Work task >> Among the lines of data below, reproduce only those from the one with "has width=724, height=1568." through the one with "Click the 白酒概念", exactly as they stand, both ends included.

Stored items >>
_ _ _ _ _ _ _

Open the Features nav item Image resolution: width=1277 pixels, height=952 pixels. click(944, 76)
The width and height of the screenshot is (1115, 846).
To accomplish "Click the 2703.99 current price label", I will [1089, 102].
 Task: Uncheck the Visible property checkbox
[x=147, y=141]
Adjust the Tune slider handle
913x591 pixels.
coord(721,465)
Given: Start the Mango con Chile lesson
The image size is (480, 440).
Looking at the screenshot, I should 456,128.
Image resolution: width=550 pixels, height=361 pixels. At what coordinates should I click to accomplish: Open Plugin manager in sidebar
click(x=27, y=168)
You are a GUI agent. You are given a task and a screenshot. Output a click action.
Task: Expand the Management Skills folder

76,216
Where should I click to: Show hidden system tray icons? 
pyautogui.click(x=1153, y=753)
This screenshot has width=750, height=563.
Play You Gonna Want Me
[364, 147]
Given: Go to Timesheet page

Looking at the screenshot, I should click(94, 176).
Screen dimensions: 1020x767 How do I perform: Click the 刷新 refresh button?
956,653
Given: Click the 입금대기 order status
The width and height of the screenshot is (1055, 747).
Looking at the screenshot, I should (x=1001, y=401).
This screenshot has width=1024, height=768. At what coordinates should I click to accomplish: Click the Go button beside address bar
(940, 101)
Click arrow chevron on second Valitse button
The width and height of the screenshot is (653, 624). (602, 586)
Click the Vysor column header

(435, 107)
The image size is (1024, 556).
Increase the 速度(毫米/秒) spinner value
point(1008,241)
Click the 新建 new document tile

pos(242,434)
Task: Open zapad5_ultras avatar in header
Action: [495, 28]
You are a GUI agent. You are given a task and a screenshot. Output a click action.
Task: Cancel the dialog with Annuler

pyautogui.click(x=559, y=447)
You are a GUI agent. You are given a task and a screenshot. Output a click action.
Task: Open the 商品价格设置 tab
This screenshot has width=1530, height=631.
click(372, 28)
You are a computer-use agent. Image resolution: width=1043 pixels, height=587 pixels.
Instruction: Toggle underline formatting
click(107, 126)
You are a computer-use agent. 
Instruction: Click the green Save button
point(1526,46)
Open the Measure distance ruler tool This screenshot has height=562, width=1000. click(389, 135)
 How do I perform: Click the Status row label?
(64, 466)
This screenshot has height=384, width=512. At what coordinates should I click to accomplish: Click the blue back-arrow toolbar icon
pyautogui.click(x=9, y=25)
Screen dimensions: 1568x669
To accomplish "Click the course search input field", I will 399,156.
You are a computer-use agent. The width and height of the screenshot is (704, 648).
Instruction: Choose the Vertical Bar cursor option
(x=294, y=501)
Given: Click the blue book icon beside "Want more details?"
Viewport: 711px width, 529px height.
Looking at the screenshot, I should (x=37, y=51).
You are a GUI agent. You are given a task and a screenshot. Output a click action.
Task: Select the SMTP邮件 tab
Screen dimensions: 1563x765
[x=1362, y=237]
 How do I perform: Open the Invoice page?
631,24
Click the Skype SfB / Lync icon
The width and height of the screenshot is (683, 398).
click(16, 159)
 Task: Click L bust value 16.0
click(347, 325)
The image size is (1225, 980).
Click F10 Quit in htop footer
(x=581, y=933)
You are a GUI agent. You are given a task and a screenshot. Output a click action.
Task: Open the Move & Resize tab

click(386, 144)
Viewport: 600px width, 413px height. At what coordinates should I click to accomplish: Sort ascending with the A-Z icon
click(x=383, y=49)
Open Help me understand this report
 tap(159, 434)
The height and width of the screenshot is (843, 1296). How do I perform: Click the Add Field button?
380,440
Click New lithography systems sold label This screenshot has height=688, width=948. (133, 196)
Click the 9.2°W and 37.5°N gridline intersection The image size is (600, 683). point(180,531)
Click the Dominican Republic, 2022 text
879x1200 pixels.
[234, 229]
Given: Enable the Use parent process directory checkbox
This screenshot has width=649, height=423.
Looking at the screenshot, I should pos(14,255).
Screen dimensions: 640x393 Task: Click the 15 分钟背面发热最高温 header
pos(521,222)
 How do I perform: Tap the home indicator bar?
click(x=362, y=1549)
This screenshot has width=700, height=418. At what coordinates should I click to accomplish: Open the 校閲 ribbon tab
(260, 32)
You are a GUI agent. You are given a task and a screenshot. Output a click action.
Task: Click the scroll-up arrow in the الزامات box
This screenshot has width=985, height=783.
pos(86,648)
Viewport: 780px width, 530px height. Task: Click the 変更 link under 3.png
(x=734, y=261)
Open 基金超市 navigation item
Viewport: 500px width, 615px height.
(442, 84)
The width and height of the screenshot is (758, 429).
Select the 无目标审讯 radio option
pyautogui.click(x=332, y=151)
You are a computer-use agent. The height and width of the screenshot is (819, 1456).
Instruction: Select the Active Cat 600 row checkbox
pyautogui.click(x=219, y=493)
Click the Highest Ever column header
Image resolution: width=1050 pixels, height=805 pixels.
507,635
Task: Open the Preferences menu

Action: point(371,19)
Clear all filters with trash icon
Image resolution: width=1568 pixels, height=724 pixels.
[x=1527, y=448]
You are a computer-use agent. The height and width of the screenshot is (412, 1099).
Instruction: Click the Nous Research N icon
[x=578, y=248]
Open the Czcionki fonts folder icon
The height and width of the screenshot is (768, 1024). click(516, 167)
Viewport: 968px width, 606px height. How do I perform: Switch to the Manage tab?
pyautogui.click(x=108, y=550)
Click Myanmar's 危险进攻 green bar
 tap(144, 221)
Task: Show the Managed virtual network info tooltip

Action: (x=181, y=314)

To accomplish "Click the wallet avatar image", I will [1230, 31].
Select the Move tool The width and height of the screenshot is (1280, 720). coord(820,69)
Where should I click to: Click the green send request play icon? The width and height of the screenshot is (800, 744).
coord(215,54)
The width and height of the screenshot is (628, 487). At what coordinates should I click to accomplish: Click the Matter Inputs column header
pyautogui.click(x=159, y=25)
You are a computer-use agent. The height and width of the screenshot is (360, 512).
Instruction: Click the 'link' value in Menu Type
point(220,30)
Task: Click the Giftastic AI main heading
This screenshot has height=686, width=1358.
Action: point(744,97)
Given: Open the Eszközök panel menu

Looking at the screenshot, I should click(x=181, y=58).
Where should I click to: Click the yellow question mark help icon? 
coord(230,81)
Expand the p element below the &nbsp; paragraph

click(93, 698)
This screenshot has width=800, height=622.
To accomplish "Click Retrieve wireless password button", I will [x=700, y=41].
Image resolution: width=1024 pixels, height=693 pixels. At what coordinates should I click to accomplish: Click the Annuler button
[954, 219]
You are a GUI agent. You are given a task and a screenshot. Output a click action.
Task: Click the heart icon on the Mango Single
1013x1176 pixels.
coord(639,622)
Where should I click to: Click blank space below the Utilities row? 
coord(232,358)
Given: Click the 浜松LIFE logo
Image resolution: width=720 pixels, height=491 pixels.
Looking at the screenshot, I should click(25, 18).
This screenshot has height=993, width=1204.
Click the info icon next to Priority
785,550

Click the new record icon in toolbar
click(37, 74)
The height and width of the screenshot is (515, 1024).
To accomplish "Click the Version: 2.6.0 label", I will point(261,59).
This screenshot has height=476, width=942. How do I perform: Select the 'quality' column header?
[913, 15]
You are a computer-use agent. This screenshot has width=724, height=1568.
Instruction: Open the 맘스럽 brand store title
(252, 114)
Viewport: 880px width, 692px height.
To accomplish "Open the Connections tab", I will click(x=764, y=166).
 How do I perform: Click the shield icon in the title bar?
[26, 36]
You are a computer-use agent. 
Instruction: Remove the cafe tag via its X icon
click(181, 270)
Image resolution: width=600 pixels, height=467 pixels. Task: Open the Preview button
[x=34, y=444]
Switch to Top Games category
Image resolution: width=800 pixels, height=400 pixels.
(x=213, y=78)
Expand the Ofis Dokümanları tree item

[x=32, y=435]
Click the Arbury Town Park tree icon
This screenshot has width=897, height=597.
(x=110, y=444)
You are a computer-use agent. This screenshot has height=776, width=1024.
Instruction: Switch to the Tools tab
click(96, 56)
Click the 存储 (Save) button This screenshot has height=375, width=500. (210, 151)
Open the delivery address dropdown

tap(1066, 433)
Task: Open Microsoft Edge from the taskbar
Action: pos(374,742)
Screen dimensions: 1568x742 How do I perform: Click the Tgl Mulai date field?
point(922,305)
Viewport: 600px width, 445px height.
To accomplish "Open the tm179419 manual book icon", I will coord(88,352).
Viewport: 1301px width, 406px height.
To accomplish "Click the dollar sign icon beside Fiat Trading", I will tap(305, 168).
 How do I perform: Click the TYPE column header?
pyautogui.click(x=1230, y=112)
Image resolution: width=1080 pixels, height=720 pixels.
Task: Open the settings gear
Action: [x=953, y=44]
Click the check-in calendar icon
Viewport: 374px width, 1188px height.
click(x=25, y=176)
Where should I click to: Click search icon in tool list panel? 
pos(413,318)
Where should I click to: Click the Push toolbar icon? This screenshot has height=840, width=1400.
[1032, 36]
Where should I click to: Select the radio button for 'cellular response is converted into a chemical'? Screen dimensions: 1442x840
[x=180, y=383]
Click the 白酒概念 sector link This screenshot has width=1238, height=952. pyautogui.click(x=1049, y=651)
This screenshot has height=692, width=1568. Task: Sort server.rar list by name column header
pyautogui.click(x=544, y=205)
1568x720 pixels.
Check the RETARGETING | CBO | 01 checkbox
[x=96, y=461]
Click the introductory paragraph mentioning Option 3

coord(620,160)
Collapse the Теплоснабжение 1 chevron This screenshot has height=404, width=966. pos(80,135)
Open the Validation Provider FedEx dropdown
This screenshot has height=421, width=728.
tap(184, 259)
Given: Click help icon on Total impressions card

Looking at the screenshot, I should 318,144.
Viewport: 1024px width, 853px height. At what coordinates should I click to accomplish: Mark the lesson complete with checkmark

_ _ _ _ _ _ _

Expected output >>
You are a computer-use agent. This screenshot has width=724, height=1568.
Instruction: Open the 맘스럽 brand store title
(252, 114)
Viewport: 880px width, 692px height.
To accomplish "Open the Connections tab", I will click(x=764, y=166).
 How do I perform: Click the shield icon in the title bar?
[26, 36]
You are a computer-use agent. 
Instruction: Remove the cafe tag via its X icon
click(181, 270)
Image resolution: width=600 pixels, height=467 pixels. Task: Open the Preview button
[x=34, y=444]
Switch to Top Games category
Image resolution: width=800 pixels, height=400 pixels.
(x=213, y=78)
Expand the Ofis Dokümanları tree item

[x=32, y=435]
Click the Arbury Town Park tree icon
This screenshot has width=897, height=597.
(x=110, y=444)
You are a computer-use agent. This screenshot has height=776, width=1024.
Instruction: Switch to the Tools tab
click(96, 56)
Click the 存储 (Save) button This screenshot has height=375, width=500. (210, 151)
Open the delivery address dropdown

tap(1066, 433)
Task: Open Microsoft Edge from the taskbar
Action: pos(374,742)
Screen dimensions: 1568x742 How do I perform: Click the Tgl Mulai date field?
point(922,305)
Viewport: 600px width, 445px height.
To accomplish "Open the tm179419 manual book icon", I will coord(88,352).
Viewport: 1301px width, 406px height.
To accomplish "Click the dollar sign icon beside Fiat Trading", I will tap(305, 168).
 How do I perform: Click the TYPE column header?
pyautogui.click(x=1230, y=112)
Image resolution: width=1080 pixels, height=720 pixels.
Task: Open the settings gear
Action: [x=953, y=44]
Click the check-in calendar icon
Viewport: 374px width, 1188px height.
click(x=25, y=176)
Where should I click to: Click search icon in tool list panel? 
pos(413,318)
Where should I click to: Click the Push toolbar icon? This screenshot has height=840, width=1400.
[1032, 36]
Where should I click to: Select the radio button for 'cellular response is converted into a chemical'? Screen dimensions: 1442x840
[x=180, y=383]
Click the 白酒概念 sector link This screenshot has width=1238, height=952. pyautogui.click(x=1049, y=651)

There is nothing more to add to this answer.